The drawback of this approach is that changing the schema on the fly to extend the list of valid keys could be expensive. If policies are being constructed on the fly, e.g., by a service's users, a schema update to support a new tag used by a new policy would technically require re-validating existing policies, whereas with EA-maps { ?: T } we can leave the schema alone and avoid re-validation entirely.
Schemas are also simpler with { ?: T } types, rather than a long list of optional attributes, and better communicate intent.
Workaround: Tags as sets of key/value pairs
Another way to implement tags, rather than as EA-maps, is as sets of key-value pairs. For example, principal.tags could have type Set<{ key:String, value:String }> and a tag check would involve an expression like principal.tags.contains({ key: "priority", value: "green" }).
This approach has the benefit that keys can be dynamic. E.g., you can write
principal.tags.contains(context.tagvalue)

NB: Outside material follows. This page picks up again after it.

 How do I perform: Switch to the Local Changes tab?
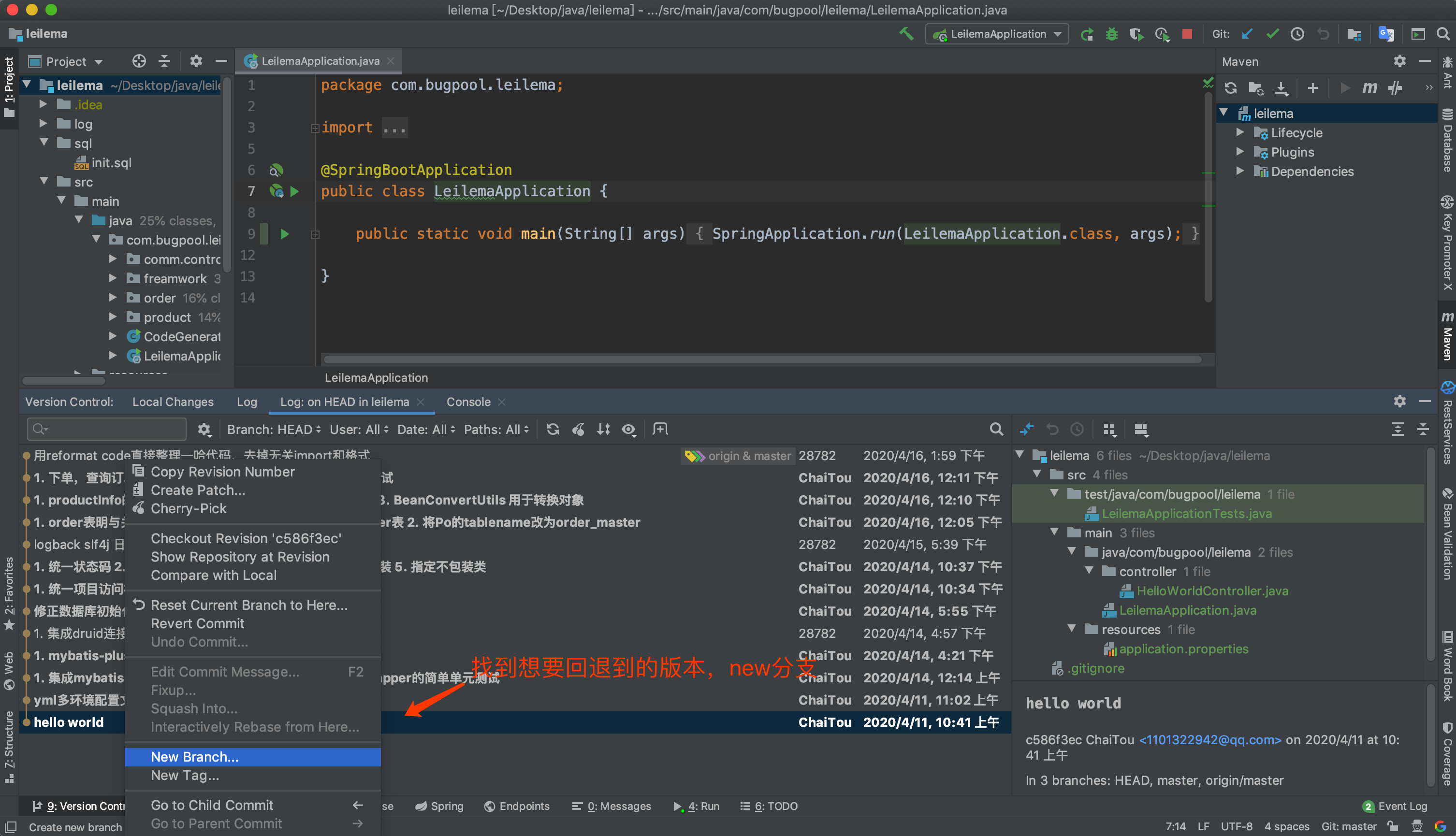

where context.tagvalue can be dynamically determined. However, with this encoding of tags you cannot write expressions such as resource.tags["project"] == principal.tags["project"]
or
resource.tags["projects"].contains(principal.tags["project"]). We find this to be a strong limitation, as customers often want to exprss policies that relate the tags of principals to those of resources. Note that RFC 21 would lift this limitation through the introduction of the any? and all? operators, but it was rejected due to problems with logically encoding these operators during policy analysis.